Waar het over de kerk gaat, merk je dat beide auteurs hun zegje doen. Ze beweren dat de katholieke kerk van na het Concilie van Trente, waar Rome schoon schip maakte, geen reden geweest zou zijn voor het schisma van de Reformatie, wat ze als noodoplossing zien. Volgens hen is het nodig dat Luther en Calvijn heilig verklaard worden en dat de protestanten de bisschop van Rome erkennen als leider.
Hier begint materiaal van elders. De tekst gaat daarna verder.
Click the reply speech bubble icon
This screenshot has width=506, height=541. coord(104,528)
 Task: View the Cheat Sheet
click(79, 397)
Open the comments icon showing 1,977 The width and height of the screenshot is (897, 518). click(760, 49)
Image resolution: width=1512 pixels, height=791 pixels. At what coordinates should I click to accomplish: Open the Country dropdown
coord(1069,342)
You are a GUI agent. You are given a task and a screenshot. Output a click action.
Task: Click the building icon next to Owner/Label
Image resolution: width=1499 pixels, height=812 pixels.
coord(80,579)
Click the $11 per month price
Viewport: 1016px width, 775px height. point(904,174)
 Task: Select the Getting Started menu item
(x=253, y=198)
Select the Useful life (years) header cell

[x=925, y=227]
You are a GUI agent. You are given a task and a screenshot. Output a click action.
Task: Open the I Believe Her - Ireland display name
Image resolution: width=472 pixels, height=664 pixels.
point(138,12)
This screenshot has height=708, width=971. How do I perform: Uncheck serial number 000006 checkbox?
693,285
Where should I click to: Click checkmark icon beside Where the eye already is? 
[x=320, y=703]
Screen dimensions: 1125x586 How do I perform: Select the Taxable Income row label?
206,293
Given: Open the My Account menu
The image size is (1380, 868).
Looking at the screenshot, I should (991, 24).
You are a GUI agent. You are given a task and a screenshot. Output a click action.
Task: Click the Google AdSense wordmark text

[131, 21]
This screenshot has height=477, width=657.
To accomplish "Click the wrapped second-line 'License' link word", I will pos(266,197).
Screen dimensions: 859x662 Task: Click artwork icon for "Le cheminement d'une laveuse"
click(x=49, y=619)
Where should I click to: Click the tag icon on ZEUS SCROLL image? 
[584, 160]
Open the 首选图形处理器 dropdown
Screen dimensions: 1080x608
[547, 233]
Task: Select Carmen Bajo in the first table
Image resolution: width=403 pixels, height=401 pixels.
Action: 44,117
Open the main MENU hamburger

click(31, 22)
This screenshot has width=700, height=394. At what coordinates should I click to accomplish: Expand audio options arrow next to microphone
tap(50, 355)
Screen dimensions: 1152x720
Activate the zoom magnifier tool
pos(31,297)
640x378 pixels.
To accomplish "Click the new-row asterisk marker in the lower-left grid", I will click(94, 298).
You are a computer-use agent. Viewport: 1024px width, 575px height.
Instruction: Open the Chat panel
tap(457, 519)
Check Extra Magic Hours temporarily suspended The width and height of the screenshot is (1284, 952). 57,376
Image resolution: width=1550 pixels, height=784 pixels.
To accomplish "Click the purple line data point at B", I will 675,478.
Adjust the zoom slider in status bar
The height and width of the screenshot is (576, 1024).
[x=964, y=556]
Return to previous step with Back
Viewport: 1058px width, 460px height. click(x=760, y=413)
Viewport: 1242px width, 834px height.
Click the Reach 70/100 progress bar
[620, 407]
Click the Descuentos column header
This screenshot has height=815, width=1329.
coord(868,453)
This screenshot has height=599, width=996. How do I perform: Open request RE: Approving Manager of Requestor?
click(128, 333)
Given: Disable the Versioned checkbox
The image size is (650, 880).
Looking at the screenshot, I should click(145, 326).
De auteurs zien geen tegenstelling tussen het gezag van de Schrift en dat van de kerk, want de Geest leidt de kerk in alle waarheid. De verhouding Schrift en ‘Traditie’ komt ook uitgebreid aan de orde. In het hoofdstuk over de maagd Maria wordt gesteld dat ze allebei uit ‘dezelfde goddelijke oorsprong’ komen (78). De heilige overlevering zou ‘het woord van God’ ongerept doorgeven aan de opvolgers van de apostelen. In hoofdstuk 9 volgt echter een evenwichtiger uitwerking, waar zelfs wordt beweerd dat binnen de rooms-katholieke theologie de Schrift het hoogste gezag heeft. En studie van de Schrift ‘de ziel’ van de theologie is.
In het hoofdstuk over de ene heilige katholieke en apostolische kerk wordt het instituut kerk wel erg hoog neergezet, vooral als beweerd wordt dat de Heilige Geest hier en nergens anders reddend werkt. Over de eucharistie lezen we vervolgens dat we daarin Christus zelf ontvangen, het is zijn ‘praesentia realis’. Genezen de auteurs met de opmerking dat ze, vooral in de eucharistie, geen fundamenteel verschil zien tussen de tradities van Rome, Wittenberg en Genève, de breuk niet ‘op het lichtst’? De opmerking dat de gereformeerde traditie het hart uit haar eredienst heeft weggesneden door de eucharistie te beperken tot enkele malen per jaar en dat de preek daardoor een sacramenteel karakter kreeg, verdient verdere doordenking.
In het laatste hoofdstuk wordt nog een verwoede poging gedaan om de verschillende visies op het ‘filioque’ te verzoenen. Ondanks alle ‘mitsen en maren’ en het missen van literatuurverwijzing, een waardevol boek!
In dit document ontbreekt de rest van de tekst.